— The request —
Could you reproduce the lines between the one holding "Where should I" and the one holding "(x=18, y=52)", inclusive, leaving any pictures out of your copy?

— Listed records —

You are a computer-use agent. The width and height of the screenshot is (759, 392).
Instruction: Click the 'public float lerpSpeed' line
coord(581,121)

---

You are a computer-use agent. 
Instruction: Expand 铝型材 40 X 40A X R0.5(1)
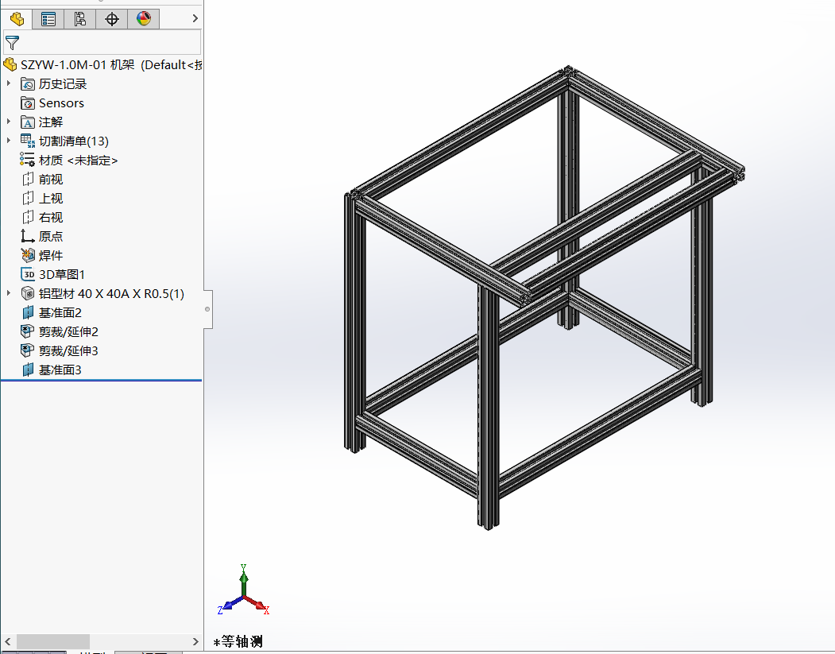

--

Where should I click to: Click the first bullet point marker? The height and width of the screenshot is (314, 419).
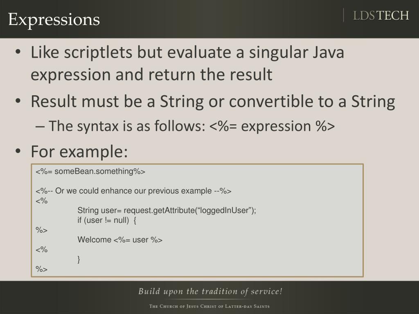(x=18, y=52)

— Output for this task —
Where should I click to: Click the first bullet point marker? The height and width of the screenshot is (314, 419).
(x=18, y=52)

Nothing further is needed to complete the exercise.